Forgotten Dairies
Dagger bearing fulani boys on the street of Ekiti -By Om’Oba Jerry Adesewo
The fear of dangerous Fulani herdsmen should be the beginning of wisdom. Life is precious.
It was about 5pm local time as we left a meeting around the Deputy Governor’s office in Ado Ekiti and taking a walk around Ọja Oba.
My attention was drawn to 3 young Fulani boys, dressed in jeans trousers and top. Protruding from underneath the jacket of each of them, is a sheared dagger (short sword) as they walk around the market.
We glossed over it as we watch them melted into the busy Ọja Oba market.
Throughout the night however, this pictures plays on my mind like a game off ping-pong. How come this is allowed? How could these guys be allowed to carry such dangerous weapons around town without check? What is happening to us?. Is this now part of a fashion statement?
The fact that they ‘wear’ their dagger about town so openly and confidently shows that something is fundamentally wrong. It does mean that they can decide to unleash terror as they please and when they please.
The battery of my phone was down at the time, and beside, I didn’t mean much to me at first sight, I would have taken a picture, and send to the Police Command in Ekiti. Why should such be allowed?

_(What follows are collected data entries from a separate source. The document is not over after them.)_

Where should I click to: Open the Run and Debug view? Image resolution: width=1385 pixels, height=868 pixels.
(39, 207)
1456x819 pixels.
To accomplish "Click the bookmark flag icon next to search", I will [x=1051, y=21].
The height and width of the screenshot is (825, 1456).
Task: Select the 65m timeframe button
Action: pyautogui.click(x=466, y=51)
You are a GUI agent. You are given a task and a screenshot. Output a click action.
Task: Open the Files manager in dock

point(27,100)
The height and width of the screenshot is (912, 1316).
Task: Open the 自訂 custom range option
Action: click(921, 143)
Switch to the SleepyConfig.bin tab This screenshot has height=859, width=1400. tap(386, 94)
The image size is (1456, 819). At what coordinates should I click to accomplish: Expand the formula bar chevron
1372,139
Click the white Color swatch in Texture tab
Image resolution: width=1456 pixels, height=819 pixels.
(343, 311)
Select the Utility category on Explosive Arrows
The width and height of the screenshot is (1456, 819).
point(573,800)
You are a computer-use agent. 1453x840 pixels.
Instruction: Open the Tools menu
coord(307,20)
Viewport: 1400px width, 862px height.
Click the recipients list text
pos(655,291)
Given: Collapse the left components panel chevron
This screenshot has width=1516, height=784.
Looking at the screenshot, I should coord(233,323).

I remember carrying a walking stick. The types that have a sword inside it around in my car around 2016. It was used for my production of August Steinberg’s #danceofdeath. The police saw it in my trunk and I was in for a long interrogation as I had to prove to them that it was only a prop and they saw all the other costumes and props and a picture of a previous production before allowing me to go.
That was in Abuja. And they seized the sword. But here, in 2019 and at a time when the nation is under serious security threat, in which the Fulani herdsmen are the prime actors, you have 3 young able bodied men carrying dagger around town as if they are security personnel.
Something is wrong. And something must be done to arrest the situation. The people of Ekiti cannot afford to sleep with both eyes close, or they would have been sleeping with fire on their mountain. Those boys must be fished out and disarmed.
We must not wait until they unleash terror on the people as has become a norm in Yoruba land and other places now before we start administering ‘medicine after death’. The Nigerian Police across the country, and especially in the South must be up and doing. The citizens themselves must be at alert.
The fear of dangerous Fulani herdsmen should be the beginning of wisdom. Life is precious.